BAKER — The City Council voted unanimously Tuesday to adopt an ordinance streamlining the process of cleaning up blighted and unsafe property in Baker.
The new law does not change the kinds of violations targeted, which include abandoned buildings, hazardous structures, fire hazards, unsafe equipment, and code violations.
Under the new ordinance, offending property owners will still receive notice before the city acts and could be fined up to $500 for violations.
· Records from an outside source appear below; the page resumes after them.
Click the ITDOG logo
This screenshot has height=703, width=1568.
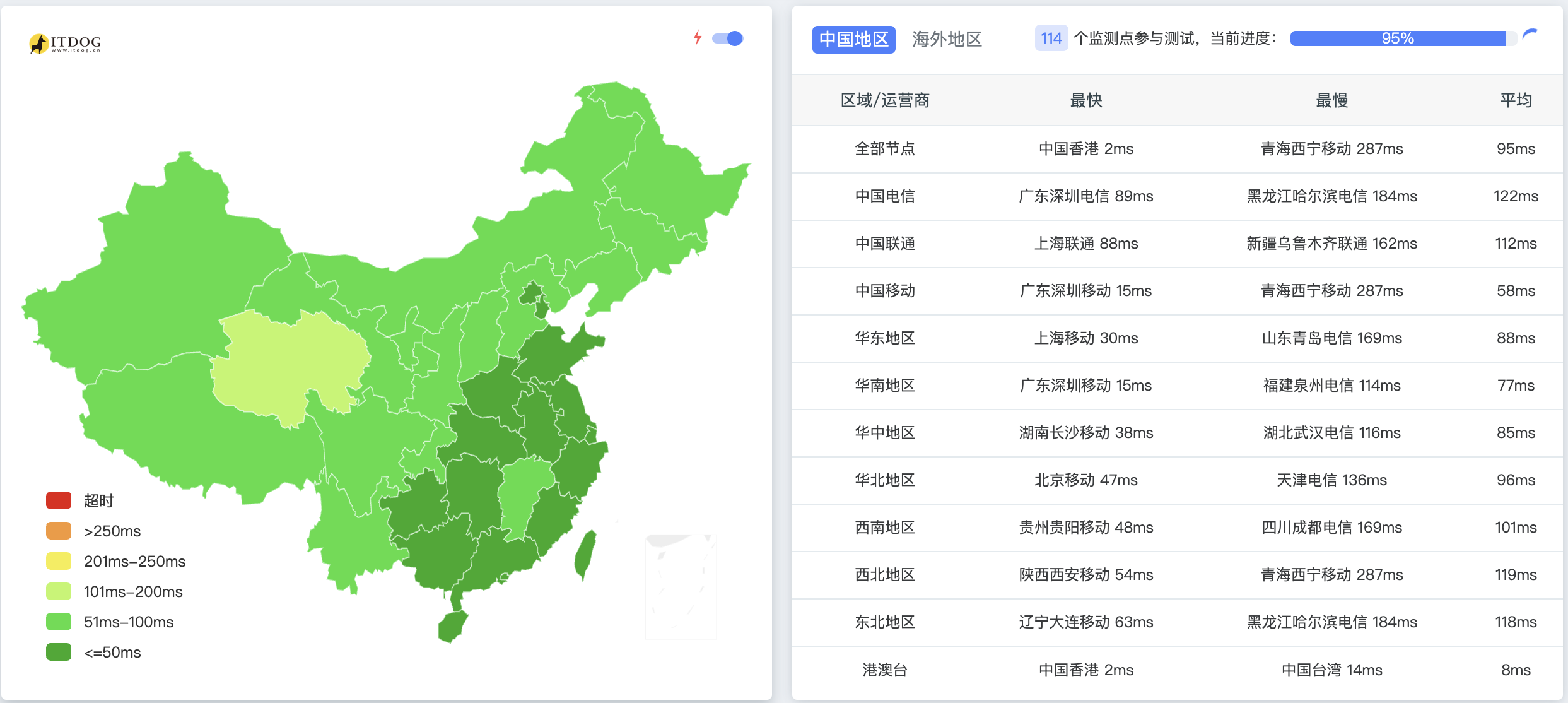[65, 43]
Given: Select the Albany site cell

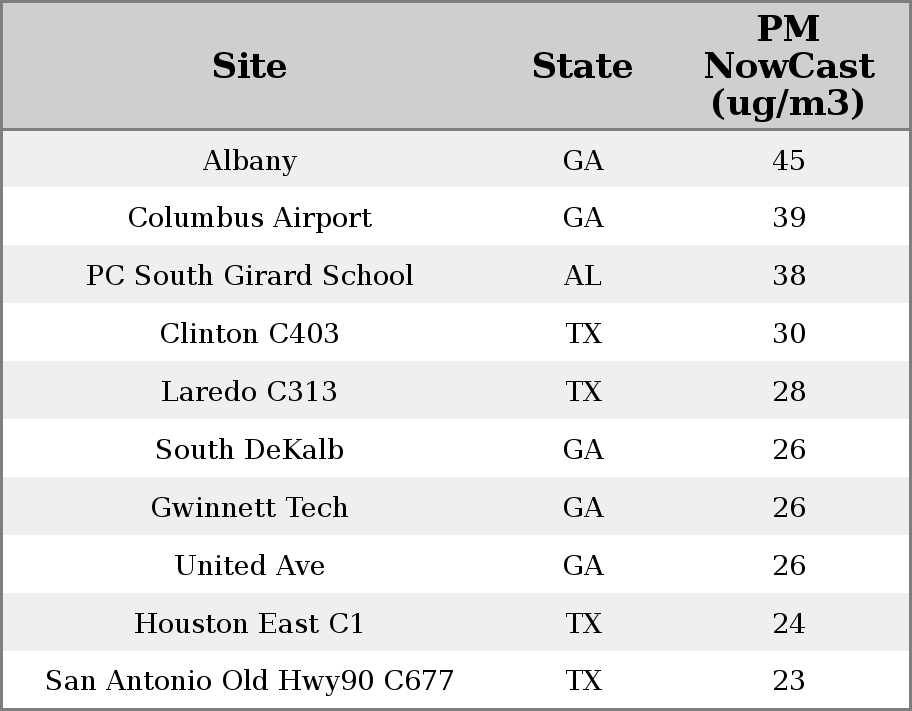Looking at the screenshot, I should tap(249, 161).
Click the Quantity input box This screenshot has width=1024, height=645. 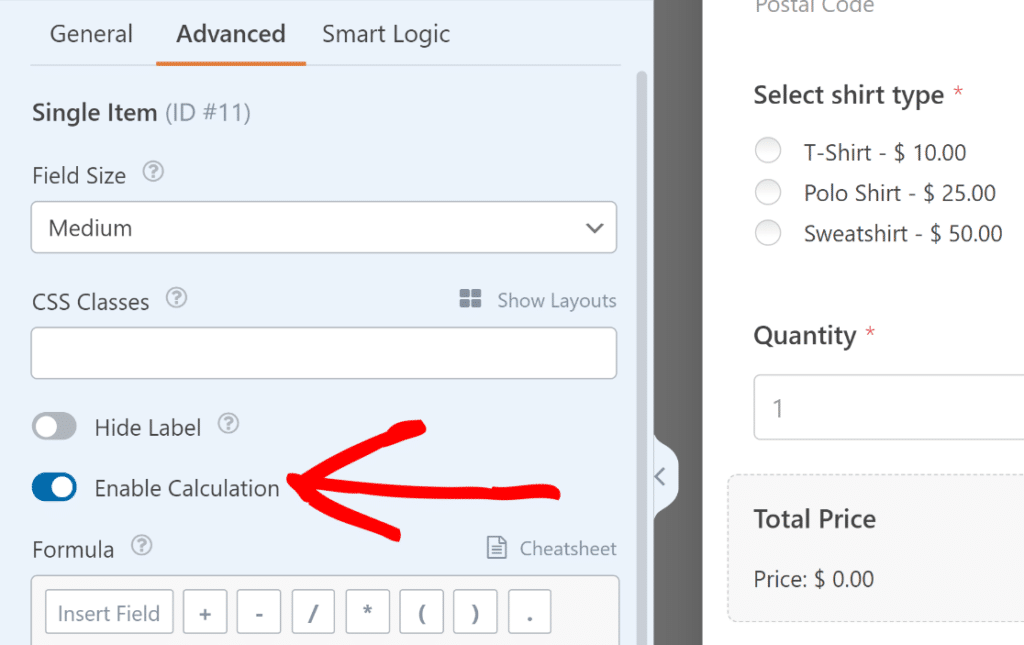coord(890,407)
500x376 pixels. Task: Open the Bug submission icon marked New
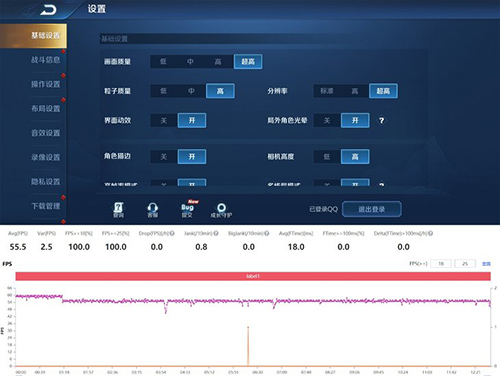point(188,209)
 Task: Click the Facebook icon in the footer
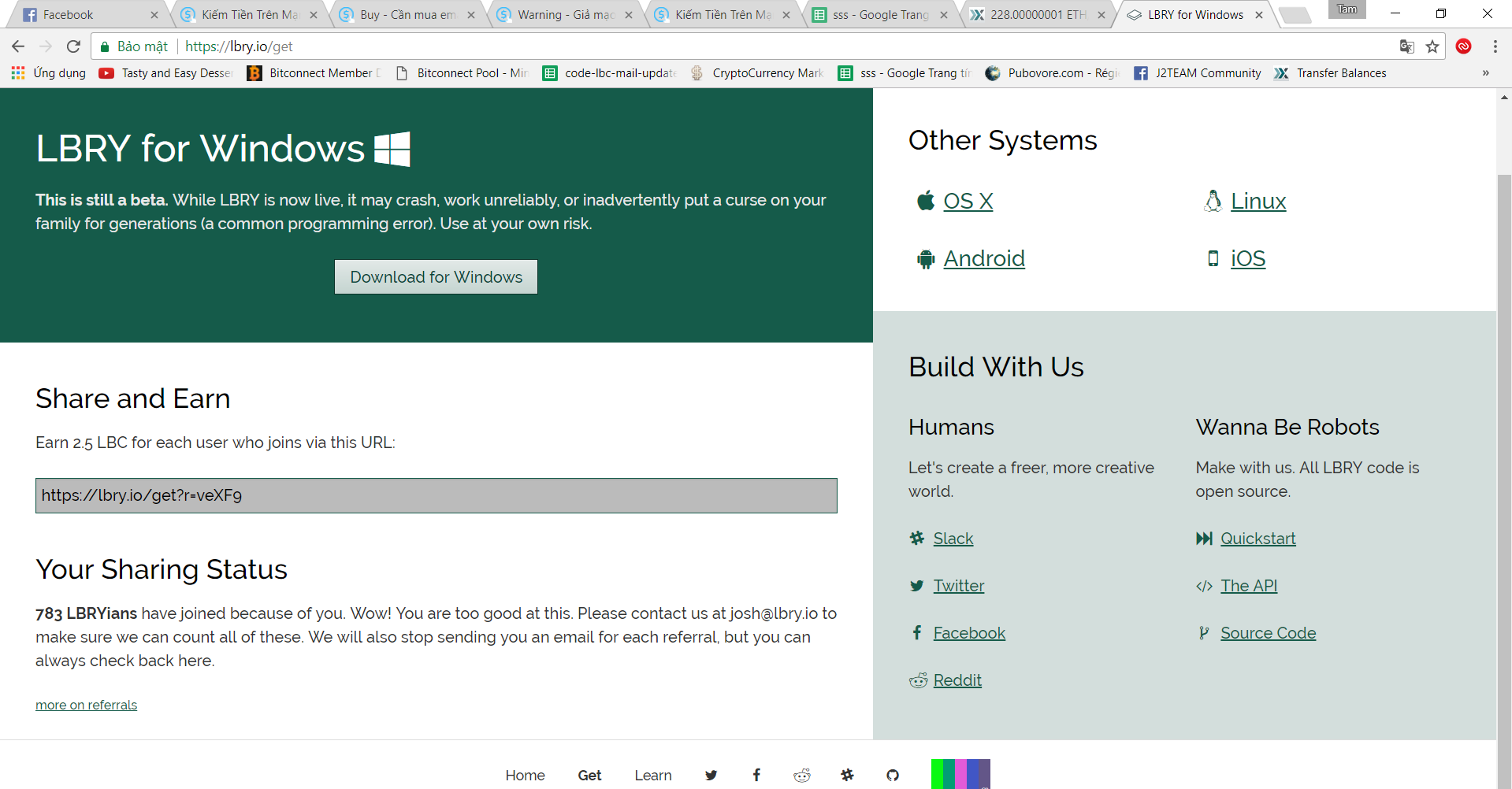click(756, 775)
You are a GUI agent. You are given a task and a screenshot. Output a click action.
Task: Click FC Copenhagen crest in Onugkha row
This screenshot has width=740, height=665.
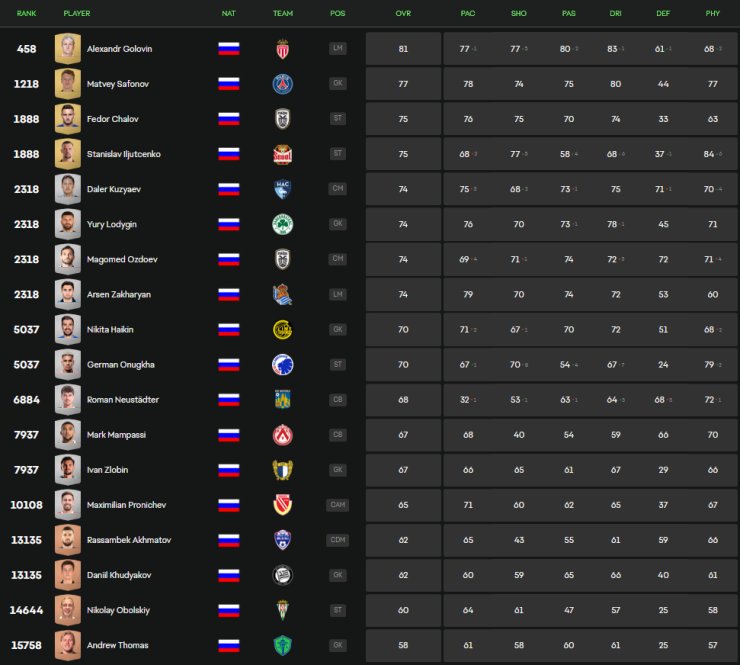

However, The Louisiana Municipal Association will handle some of the legal procedures as well as collections on the fines.
The city will appoint a hearing officer to levy fines as well as consider appeals by property owners.
Under the previous law, Baker city workers could cut tall grass on a property, remove junk cars or tear down hazardous buildings after following a procedure for contacting the owner. However, the city could only recover its costs by placing a lien on the property or adding the amount owed to the person’s property tax bill.
The new law is just one step toward improving the way blighted property is handled in the city.
“Within 60 to 90 days there will be another ordinance proposed with more detail about what (the Louisiana Municipal Association) will be allowed to do,” City Attorney Ken Fabre said.
Baker is one of the first cities in the state to overhaul their blighted property laws in this way and will set an example that other municipalities are likely to follow, he said.
While working on this ordinance, the council and Fabre were careful to protect property owners’ rights, council member Pete Heine said.
Heine gave the shuttered and soon-to-be demolished Pizza Hut building on La. 19 as an example of a blighted property.
“It makes the city look better (to clean up these properties),” he said.
In other business, the council again voted unanimously in favor of a resolution to seek to put a 5 percent hotel stay tax on the Nov. 21 ballot. If approved by voters, the tax would be levied beginning Jan. 1.
The council had voted for the resolution at a special meeting on Sept. 5. The second vote was necessary to amend the canvassing date, when the city council verifies the vote in a public meeting, to Dec. 8.
The state bond commission had given the city the Nov. 24 date, but the secretary of state requested that it be changed to allow enough time to confirm the votes, Mayor Harold Rideau said.
Fire Chief Danny Edwards, who worked with Rideau on the initiative, stressed that Baker residents would not have to pay the tax “unless they use a hotel in the city.”
Two hotels are located in Baker — a Western Inn on Main St. and Executive Inn on La. 19.
Proceeds from the tax would be earmarked for improvement of parks in the city. Baker currently has one city-owned park, City Park, located on Groom Road.
The city’s annual Buffalo Festival will take place at City Park this weekend, featuring a parade, buffalo wing cooking contest and other events. More information is available at the city’s website: cityof bakerla.com.
Heine also announced that a family fun day will be held at the Chamberlain Ave. Park from noon to 4 p.m. Oct. 3.